Saturday and Sunday members of the New England Women's Coalition (NEWCO)-at times numbering as many as 800-divided into action, consciousness-raising and constituency workshops. The 24 workshops concerned such subjects as abortion, women and the war, child care, gay women, and female political prisoners.
A women's party followed workshop activities Saturday night at the Charles Street Meeting House.
A plenary session concluded the Congress with reports from workshops and the discussion and voting of resolutions yesterday in Sever Hall.
By a unanimous vote the Congress decided to support NEWCO's plans for a Feminist Festival and rally April 17 when women will mass at Copley Square at noon and march to the Boston Common.

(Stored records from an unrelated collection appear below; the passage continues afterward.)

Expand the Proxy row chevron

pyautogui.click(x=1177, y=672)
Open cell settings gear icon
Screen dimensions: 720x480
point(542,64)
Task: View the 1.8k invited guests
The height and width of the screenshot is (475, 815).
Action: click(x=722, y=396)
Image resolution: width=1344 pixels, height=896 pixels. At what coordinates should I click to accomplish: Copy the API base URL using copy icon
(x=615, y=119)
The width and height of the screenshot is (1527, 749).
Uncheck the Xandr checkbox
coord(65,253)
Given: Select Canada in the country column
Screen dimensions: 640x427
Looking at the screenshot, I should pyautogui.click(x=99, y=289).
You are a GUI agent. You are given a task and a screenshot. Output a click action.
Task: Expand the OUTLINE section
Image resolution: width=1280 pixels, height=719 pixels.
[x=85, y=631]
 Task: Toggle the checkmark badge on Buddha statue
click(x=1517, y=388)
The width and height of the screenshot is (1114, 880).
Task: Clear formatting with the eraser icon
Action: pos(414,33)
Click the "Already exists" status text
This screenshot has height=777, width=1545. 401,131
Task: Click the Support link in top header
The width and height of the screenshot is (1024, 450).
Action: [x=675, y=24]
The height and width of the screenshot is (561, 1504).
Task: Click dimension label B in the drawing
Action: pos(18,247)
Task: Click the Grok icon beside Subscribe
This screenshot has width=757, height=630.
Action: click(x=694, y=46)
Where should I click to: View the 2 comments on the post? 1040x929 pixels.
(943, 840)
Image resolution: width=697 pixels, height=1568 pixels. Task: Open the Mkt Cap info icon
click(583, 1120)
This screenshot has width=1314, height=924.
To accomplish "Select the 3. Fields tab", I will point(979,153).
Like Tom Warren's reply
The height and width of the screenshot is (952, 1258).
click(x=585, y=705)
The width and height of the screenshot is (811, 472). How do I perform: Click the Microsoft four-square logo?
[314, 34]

Local and national speakers will discuss NEWCO's demands for free abor-tion, no forced sterilization, free 24-hour community controlled child care centers, equal employment and equal pay opportunity, equal access to education and job training, and the repeal of all laws regarding private sexual behavior.
The Congress also endorsed a United Women's Contingent at the April 24 antiwar demonstration in Washington, D.C. "Seventy-eight per cent of American women are against the war," one speaker said, "and we demand total, unconditional, and immediate withdrawal of U.S. troops from Indochina."
The Ericka Huggins-Angela Davis Defense Workshop called for the freedom of the two women political prisoners and all other political prisoners. A minority faction of the Congress said that certain "ambiguities concerning Huggins' alleged crimes" made it a "bad tactic" to class her with Davis.
'Sisters in Struggle'
"Their guilt or innocence is not under discussion," one woman said. "Sisters are now involved in a struggle for our lives and we demand their freedom. The women's movement will not remain silent while women revolutionaries are picked off by the government."
The proposal was then passed to demand the freedom of Huggins, Davis, and all other political prisoners. The Congress also discussed the search for a new women's center-to replace the Harvard building at 888 Memorial Drive-and the establishment of a weekly one-hour television show on Channel 2, to be produced and controlled by feminists.